Copy all of the rows below word for word, including every line.
[START OF SOURCE MATERIAL]
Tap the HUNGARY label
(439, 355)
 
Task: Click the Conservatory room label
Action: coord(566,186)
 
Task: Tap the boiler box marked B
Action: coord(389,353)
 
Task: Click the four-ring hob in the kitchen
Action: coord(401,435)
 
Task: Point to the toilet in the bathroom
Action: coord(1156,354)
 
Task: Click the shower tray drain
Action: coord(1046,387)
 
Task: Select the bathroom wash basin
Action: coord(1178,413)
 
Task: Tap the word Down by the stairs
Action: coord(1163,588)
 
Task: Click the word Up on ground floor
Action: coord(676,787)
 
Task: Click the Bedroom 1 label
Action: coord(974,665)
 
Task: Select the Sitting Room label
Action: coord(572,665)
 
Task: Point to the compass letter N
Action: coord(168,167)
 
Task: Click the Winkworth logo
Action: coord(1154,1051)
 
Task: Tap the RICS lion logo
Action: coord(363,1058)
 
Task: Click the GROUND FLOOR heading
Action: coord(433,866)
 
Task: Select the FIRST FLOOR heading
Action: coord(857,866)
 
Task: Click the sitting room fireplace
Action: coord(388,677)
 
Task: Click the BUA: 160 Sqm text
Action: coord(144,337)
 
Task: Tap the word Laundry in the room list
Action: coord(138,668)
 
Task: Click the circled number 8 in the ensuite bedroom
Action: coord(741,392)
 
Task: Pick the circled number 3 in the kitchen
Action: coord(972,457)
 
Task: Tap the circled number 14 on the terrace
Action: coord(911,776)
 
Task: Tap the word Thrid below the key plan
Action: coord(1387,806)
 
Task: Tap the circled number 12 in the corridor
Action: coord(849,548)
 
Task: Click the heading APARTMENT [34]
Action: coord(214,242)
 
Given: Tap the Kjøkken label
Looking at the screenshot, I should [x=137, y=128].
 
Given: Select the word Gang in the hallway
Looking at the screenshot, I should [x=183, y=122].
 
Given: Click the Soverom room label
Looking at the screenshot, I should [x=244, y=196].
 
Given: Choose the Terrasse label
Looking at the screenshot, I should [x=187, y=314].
[END OF SOURCE MATERIAL]
- [EXERCISE SOLUTION]
Tap the HUNGARY label
(439, 355)
 
Task: Click the Conservatory room label
Action: coord(566,186)
 
Task: Tap the boiler box marked B
Action: coord(389,353)
 
Task: Click the four-ring hob in the kitchen
Action: coord(401,435)
 
Task: Point to the toilet in the bathroom
Action: coord(1156,354)
 
Task: Click the shower tray drain
Action: coord(1046,387)
 
Task: Select the bathroom wash basin
Action: coord(1178,413)
 
Task: Tap the word Down by the stairs
Action: coord(1163,588)
 
Task: Click the word Up on ground floor
Action: coord(676,787)
 
Task: Click the Bedroom 1 label
Action: coord(974,665)
 
Task: Select the Sitting Room label
Action: coord(572,665)
 
Task: Point to the compass letter N
Action: coord(168,167)
 
Task: Click the Winkworth logo
Action: coord(1154,1051)
 
Task: Tap the RICS lion logo
Action: coord(363,1058)
 
Task: Click the GROUND FLOOR heading
Action: coord(433,866)
 
Task: Select the FIRST FLOOR heading
Action: coord(857,866)
 
Task: Click the sitting room fireplace
Action: coord(388,677)
 
Task: Click the BUA: 160 Sqm text
Action: coord(144,337)
 
Task: Tap the word Laundry in the room list
Action: coord(138,668)
 
Task: Click the circled number 8 in the ensuite bedroom
Action: coord(741,392)
 
Task: Pick the circled number 3 in the kitchen
Action: coord(972,457)
 
Task: Tap the circled number 14 on the terrace
Action: coord(911,776)
 
Task: Tap the word Thrid below the key plan
Action: coord(1387,806)
 
Task: Tap the circled number 12 in the corridor
Action: coord(849,548)
 
Task: Click the heading APARTMENT [34]
Action: coord(214,242)
 
Given: Tap the Kjøkken label
Looking at the screenshot, I should [x=137, y=128].
 
Given: Select the word Gang in the hallway
Looking at the screenshot, I should [x=183, y=122].
 
Given: Click the Soverom room label
Looking at the screenshot, I should [x=244, y=196].
 
Given: Choose the Terrasse label
Looking at the screenshot, I should [x=187, y=314].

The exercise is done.